From Acute Palliation to Chronic Care: Using the Narratives of Two Gay Caregivers to Explore Experiences of Providing HIV Support Across Sociohistorical Contexts

Abstract

Despite the longstanding shift in conceptualizing HIV/AIDS as a site of chronic care, versus one of acute palliation, few attempts have been made to examine caregiving in the context of this change. This study constitutes a preliminary attempt at exploring the evolving nature of HIV/AIDS caregiving among sexual minorities, primarily by comparing the narratives of two partnered caregivers of HIV-positive gay men whose stories are located in disparate sociohistorical contexts.

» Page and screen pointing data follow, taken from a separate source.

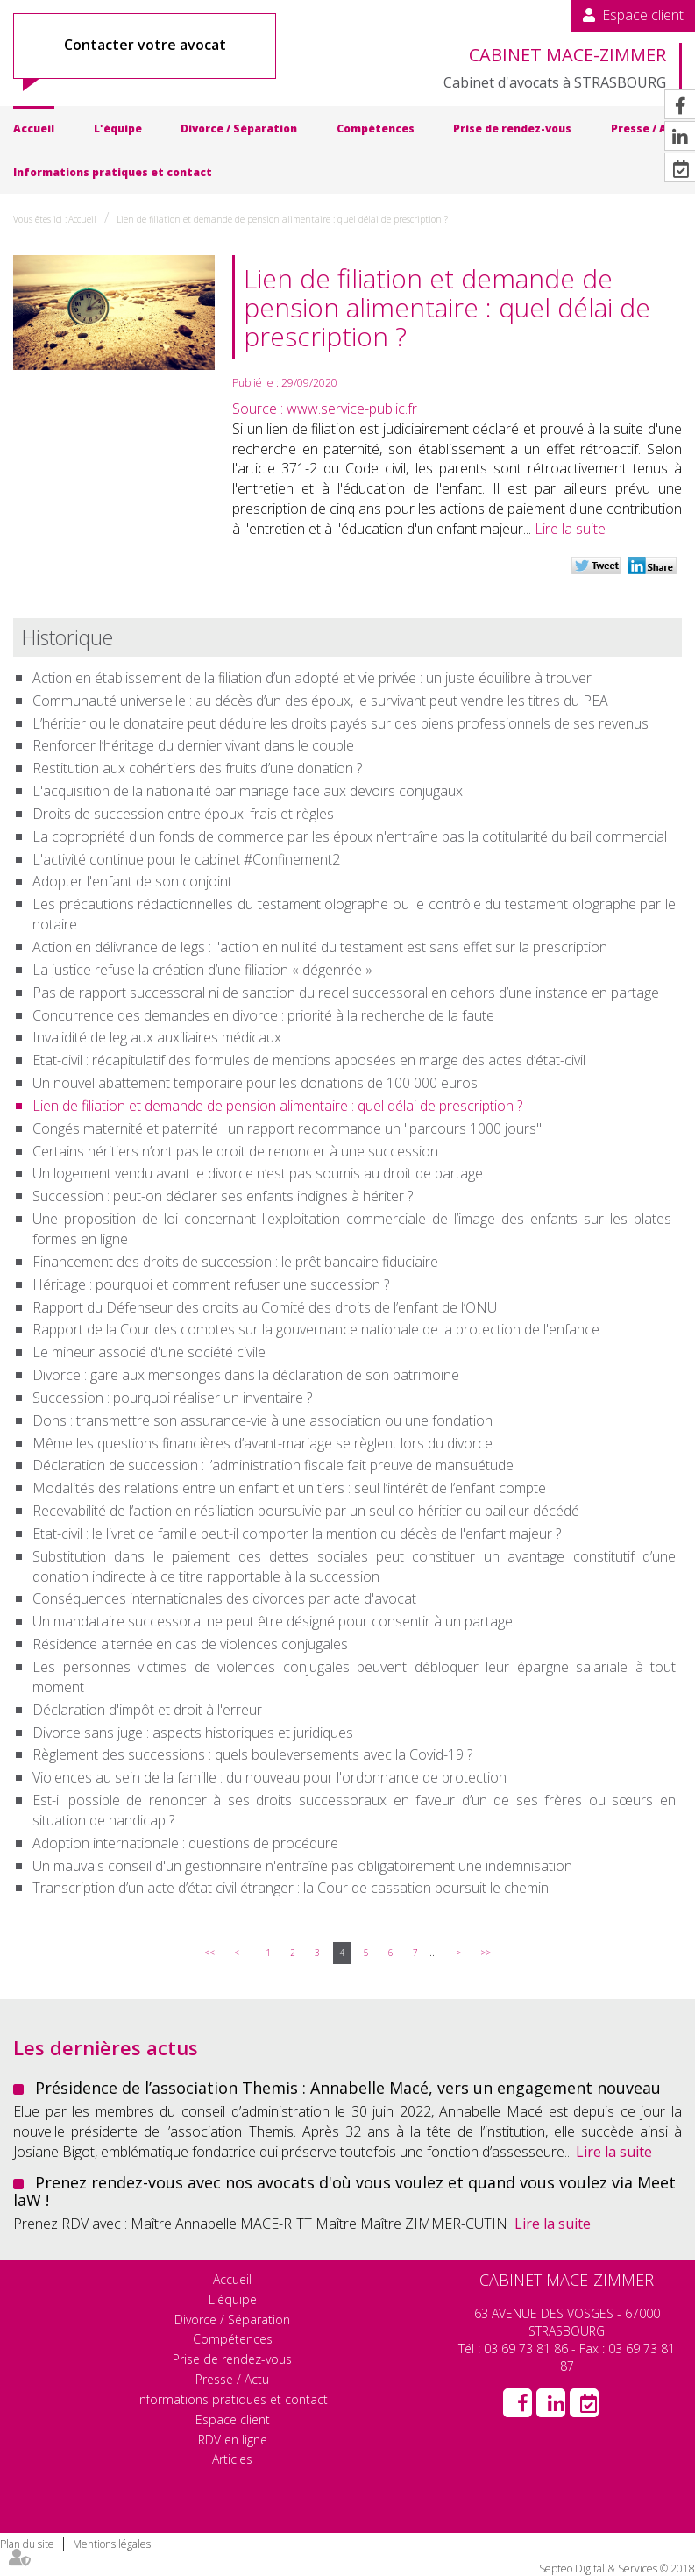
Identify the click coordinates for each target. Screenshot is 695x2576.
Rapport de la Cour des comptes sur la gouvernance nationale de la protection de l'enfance (315, 1329)
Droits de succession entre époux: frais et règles (183, 813)
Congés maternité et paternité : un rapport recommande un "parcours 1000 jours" (287, 1128)
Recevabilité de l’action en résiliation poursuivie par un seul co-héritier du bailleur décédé (305, 1510)
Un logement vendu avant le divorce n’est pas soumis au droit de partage (261, 1173)
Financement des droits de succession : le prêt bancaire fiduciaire (235, 1261)
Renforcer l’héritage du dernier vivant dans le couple (193, 745)
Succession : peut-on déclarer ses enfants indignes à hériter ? (222, 1196)
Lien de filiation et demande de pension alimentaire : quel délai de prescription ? (282, 219)
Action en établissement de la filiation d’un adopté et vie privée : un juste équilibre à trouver (312, 677)
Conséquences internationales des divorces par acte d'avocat (224, 1598)
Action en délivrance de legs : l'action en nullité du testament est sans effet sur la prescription (319, 947)
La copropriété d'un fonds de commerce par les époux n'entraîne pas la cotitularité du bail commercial (349, 836)
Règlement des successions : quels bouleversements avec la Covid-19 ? (252, 1754)
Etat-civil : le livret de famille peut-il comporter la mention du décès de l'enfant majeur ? (296, 1533)
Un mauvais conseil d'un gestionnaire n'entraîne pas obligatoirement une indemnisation (302, 1865)
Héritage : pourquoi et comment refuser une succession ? (210, 1284)
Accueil (33, 128)
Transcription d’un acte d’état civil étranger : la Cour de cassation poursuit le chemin (290, 1887)
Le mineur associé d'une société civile (149, 1352)
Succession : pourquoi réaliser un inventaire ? (172, 1397)
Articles (232, 2459)
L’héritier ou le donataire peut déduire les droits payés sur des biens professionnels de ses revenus (342, 723)
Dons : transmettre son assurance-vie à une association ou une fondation (262, 1420)
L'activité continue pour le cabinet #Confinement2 (186, 859)
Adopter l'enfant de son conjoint (132, 881)
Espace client (643, 15)
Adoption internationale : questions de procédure (185, 1843)
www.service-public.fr (352, 408)
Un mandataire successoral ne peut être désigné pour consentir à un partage (272, 1621)
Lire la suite (570, 528)
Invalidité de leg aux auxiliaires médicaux (156, 1037)
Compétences (376, 128)
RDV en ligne (232, 2439)
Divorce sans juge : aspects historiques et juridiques (192, 1732)
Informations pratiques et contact (112, 172)
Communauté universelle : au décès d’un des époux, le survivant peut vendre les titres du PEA (323, 700)
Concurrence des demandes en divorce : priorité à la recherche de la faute (263, 1015)
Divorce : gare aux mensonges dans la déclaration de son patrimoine (247, 1374)
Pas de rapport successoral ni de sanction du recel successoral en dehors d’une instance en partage (345, 992)
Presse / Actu (232, 2379)
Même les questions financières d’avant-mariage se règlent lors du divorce (262, 1443)
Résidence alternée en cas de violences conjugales (190, 1644)
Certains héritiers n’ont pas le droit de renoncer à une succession (235, 1151)
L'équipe (118, 128)
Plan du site (27, 2544)
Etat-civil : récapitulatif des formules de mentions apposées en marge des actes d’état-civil (308, 1060)
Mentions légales (112, 2544)
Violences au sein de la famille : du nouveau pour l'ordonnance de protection (269, 1777)
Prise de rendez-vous (512, 128)
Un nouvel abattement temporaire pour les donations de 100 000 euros (255, 1082)
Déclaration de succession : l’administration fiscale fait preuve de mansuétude (273, 1465)
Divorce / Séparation (239, 128)
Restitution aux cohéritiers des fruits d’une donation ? (197, 768)
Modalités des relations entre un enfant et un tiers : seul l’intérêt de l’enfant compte (289, 1488)
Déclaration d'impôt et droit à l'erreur (147, 1709)
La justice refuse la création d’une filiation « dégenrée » (202, 969)
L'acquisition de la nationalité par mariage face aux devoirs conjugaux (247, 791)
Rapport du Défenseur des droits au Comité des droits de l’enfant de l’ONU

Whereas one caregiver provided support during an era in which HIV/AIDS was primarily conceptualized as acutely life-limiting, the other did so in the contemporary period of chronic HIV care. Although similarities are noted across the stories, distinctions are also apparent in how the caregivers encounter expressions of homophobia and HIV stigma, and negotiate these realities distinctly as a function of sociohistorical context. In particular, despite the salience of these systemic barriers across the two narratives, these expressions of marginalization appear to occur more routinely and indefinitely in the context of chronic care. This article concludes with implications of the study's findings on theory, research, policy, and practice.